## INSTRUCTIONS TO FOLLOW
Everything from the line that holds "This screenshot has" through the end of the listing below must be retyped word for word, without any pictures.

## RECORD EXCERPTS
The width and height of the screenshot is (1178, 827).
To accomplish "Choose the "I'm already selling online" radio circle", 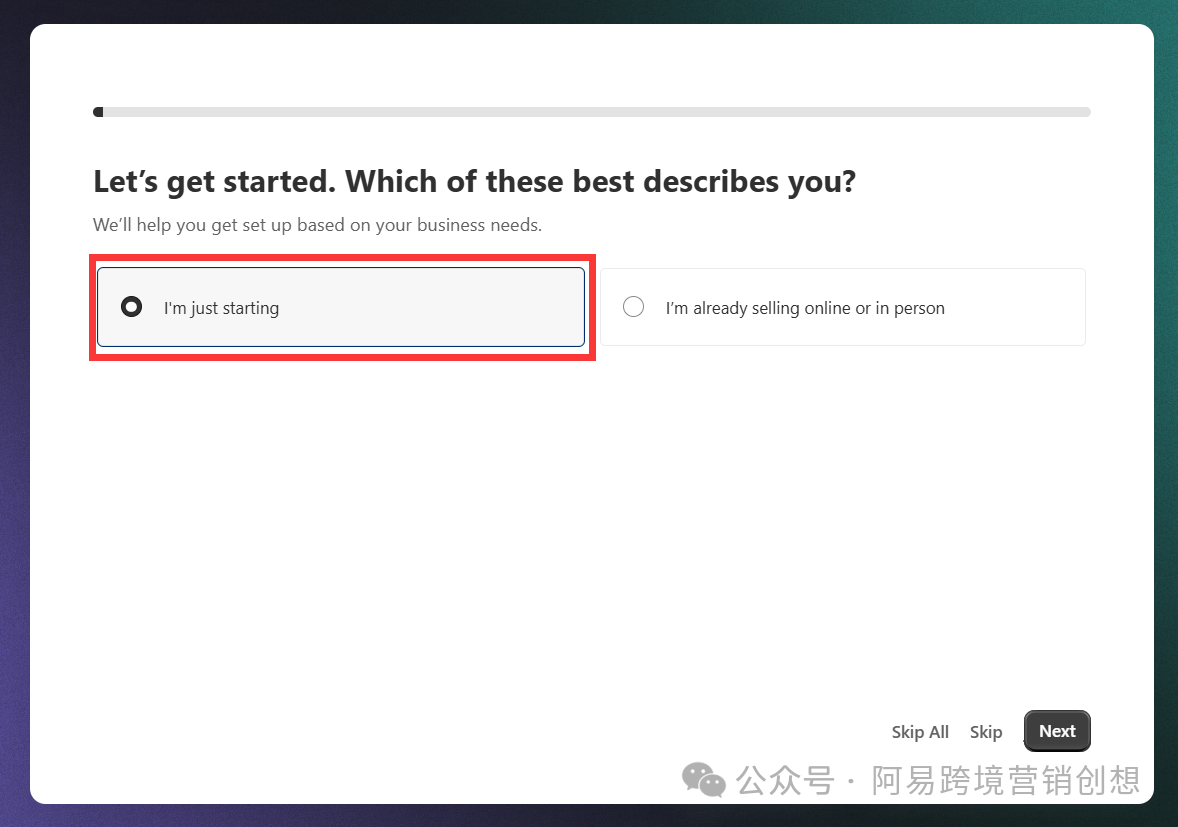I will [x=633, y=307].
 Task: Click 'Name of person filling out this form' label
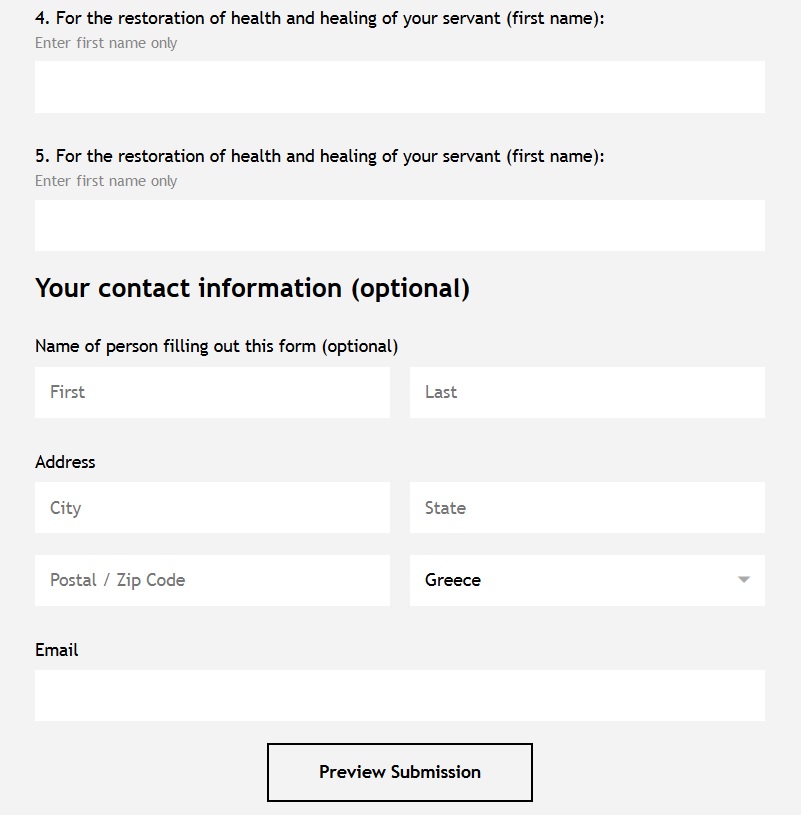click(216, 346)
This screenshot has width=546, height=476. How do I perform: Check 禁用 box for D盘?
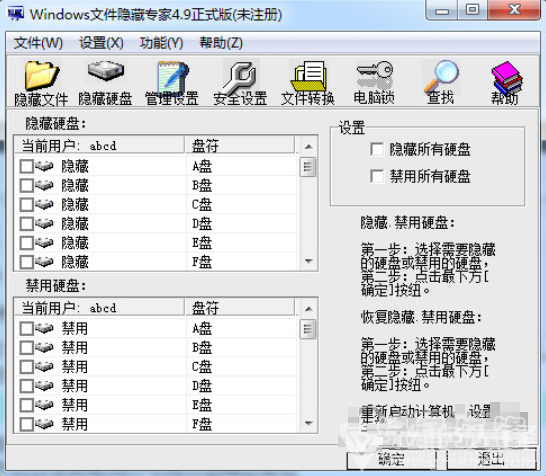coord(26,386)
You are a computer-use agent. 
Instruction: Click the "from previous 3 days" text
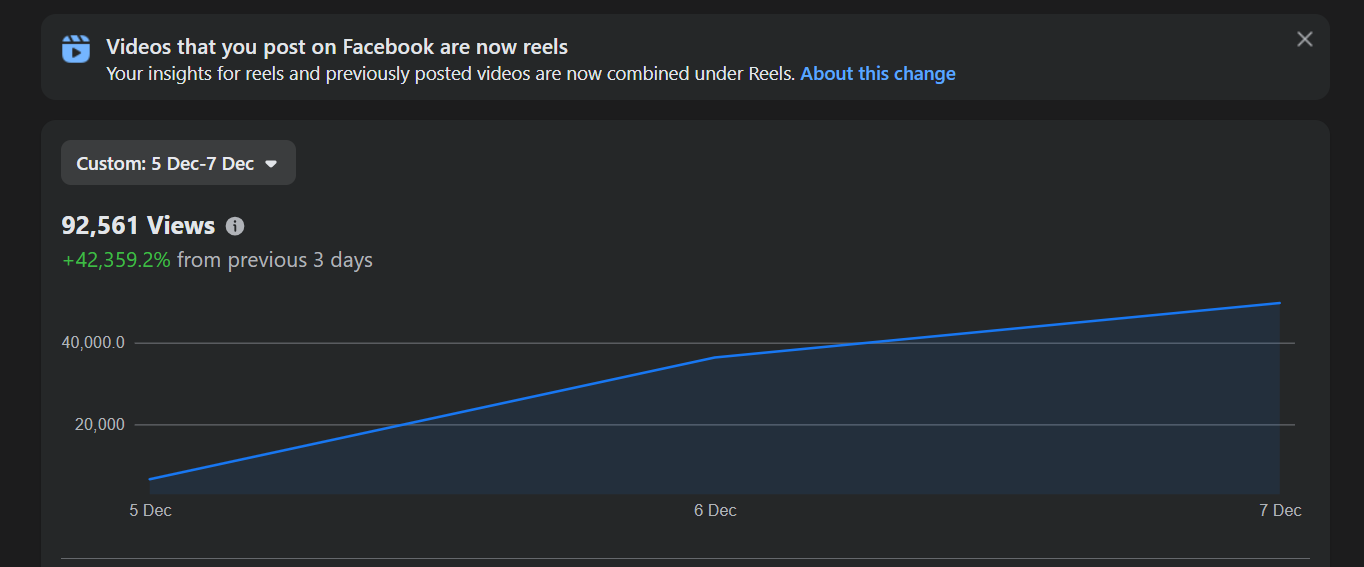274,260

## REPLY TO THE EXERCISE
This screenshot has width=546, height=476. How do I perform: Check 禁用 box for D盘?
coord(26,386)
You are a computer-use agent. 
Instruction: Click the "from previous 3 days" text
274,260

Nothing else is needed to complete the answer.